Look at the bright side. If cosmic winds blow the right way, our remains may end up in gift wrap for creatures billions of years from now. Consider this passage in “Secrets of the Night Sky” by astronomer Bob Berman: “Our ancestral roots, those of every human, animal, mushroom, and bit of moss, trace back to atoms of a single cosmic cloud and a brilliant unknown star, from whose marriage we issued. Like a Medusa with a trillion heads, we lived then as a single entity.

“It started, oddly enough, with death. And just not any death. Not a quiet dying that might pass unnoticed in the hallways of the Galaxy. This was the explosive downfall of a massive blue sun, a supernova. The sudden blinding brilliance of its last cosmic moments briefly rivaled the light of a billion suns.

“We were that exploding star. Our atoms were its body … The explosion created such high temperatures that the debris from the crumbling star hurtled in all directions at speeds that exceeded a bullet’s by a thousand to one. New atomic elements arose like phoenixes. The ephemeral furnace did what ordinary stellar interiors cannot: forged elements heavier than iron - for such things can be constructed only in the fantastic but temperamental temperatures of a supernova.
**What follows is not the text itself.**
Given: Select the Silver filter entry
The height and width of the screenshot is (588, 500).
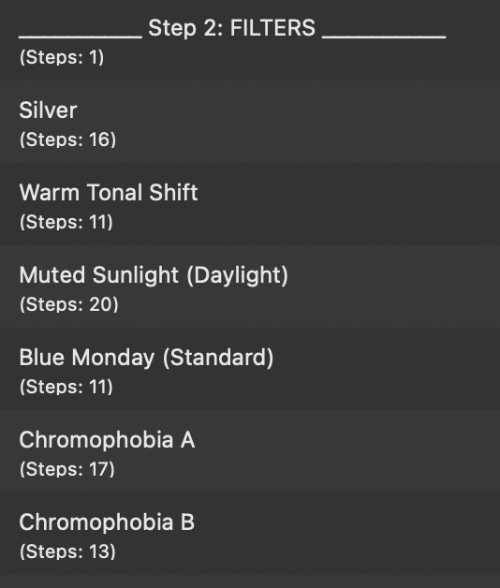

“That our own Earth and even our bodies contain these substances - elements like the iodine in our thyroid glands - is the Rosetta Stone of our origins. It’s proof of our family tree; our progenitor was a supernova … Thus our common origins transcend even the most exalted individual’s family tree. Walking about the streets of our cities and living next door, other fragments of the same departed sun go on errands or change their children’s diapers. Their every act is a confirmation that the unknown blue sun’s death did not pass quite without consequence. We are made of stardust.

“We can find no trace of any previous universe because the Big Bang’s unimaginable temperature and density pressure-cooked everything, and then some. Not one fragment of an atomic particle can have survived from the BeforeRealm to provide the faintest clue. The delete button was pushed, the machine reformatted, melted, vaporized, and reconstructed. No files are retrievable … whether the universe did begin at a fixed point in time or whether it has always existed as a birthlessly infinite item - either way, its ultimate source remains a mystery fully as profound as when the first humans considered the question.
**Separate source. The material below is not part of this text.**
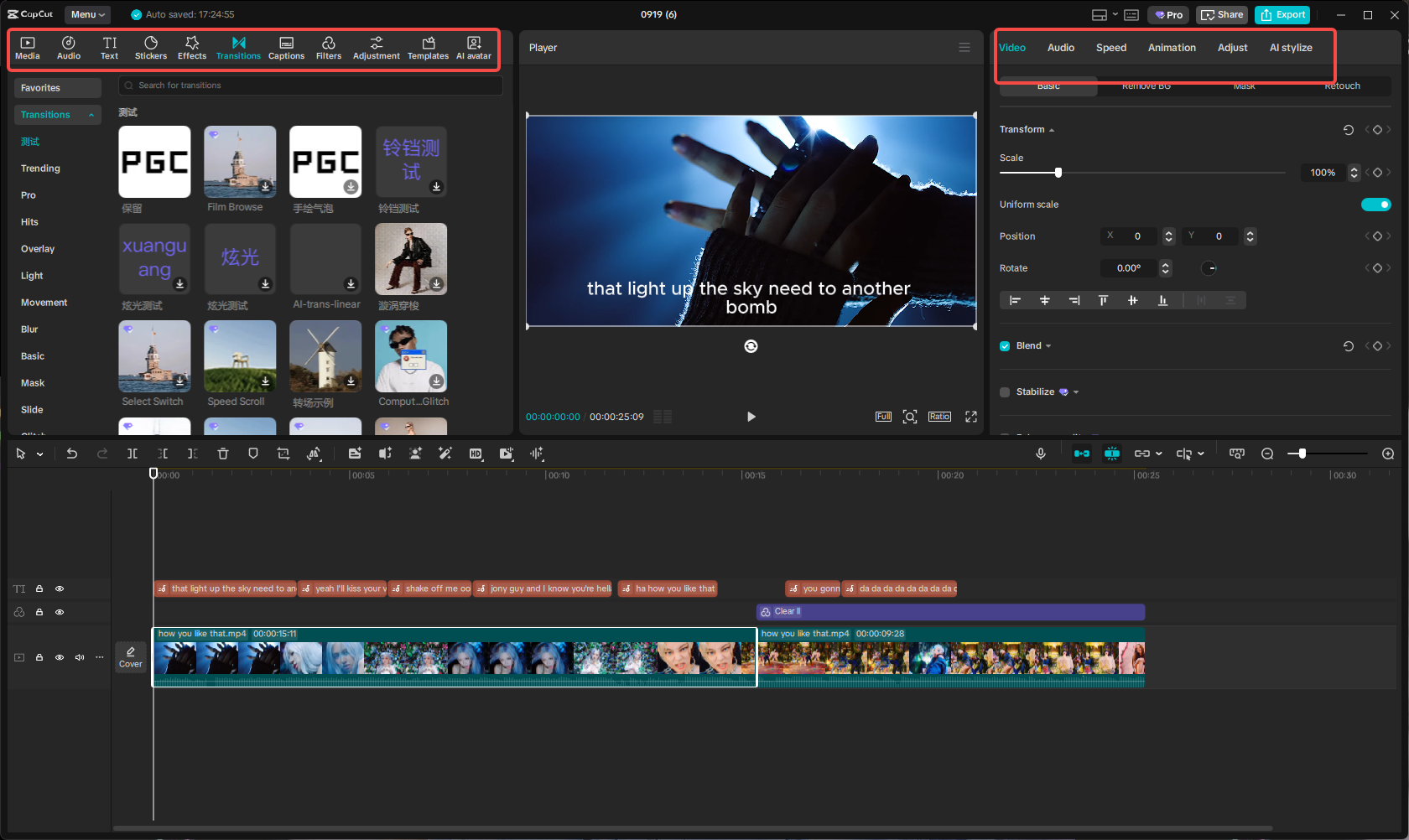Open the Captions tool
The image size is (1409, 840).
(x=286, y=48)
“When all the onion layers have been peeled away, science’s careful fingers may find themselves grasping not only empty air, but a vacuum inhabiting the wrong dimension. Like someone trying to use a screwdriver’s handle as a hammer, our present frustration may stem from employing the wrong tool for the job. The ultimate genesis of the universe may well demand a level of awareness entirely beyond mathematics, and perhaps even outside the aegis of linear thought.

“This is not anti-intellectual. It is a realistic humility born of the improbability that our way of thinking can imbibe every morsel of universal reality. Still, we’re not about to jump ship: It was science that brought us to this point in the first place. Our very knowledge of the night’s nurseries and the celestial birth surrounding us in space was discovered through the ability to construct telescopes and then to comprehend what was seen.

“It has enabled us to raise the Orion and its myriad sister nebulas from their medieval designation of ‘cloud’ to today’s understanding that here, before our eyes, is nothing less than the birthplace of planets and suns! … Orion crosses the icy night, a cosmic cradle bestowing the awesome breath of creation on the next generation of our galaxy’s life.”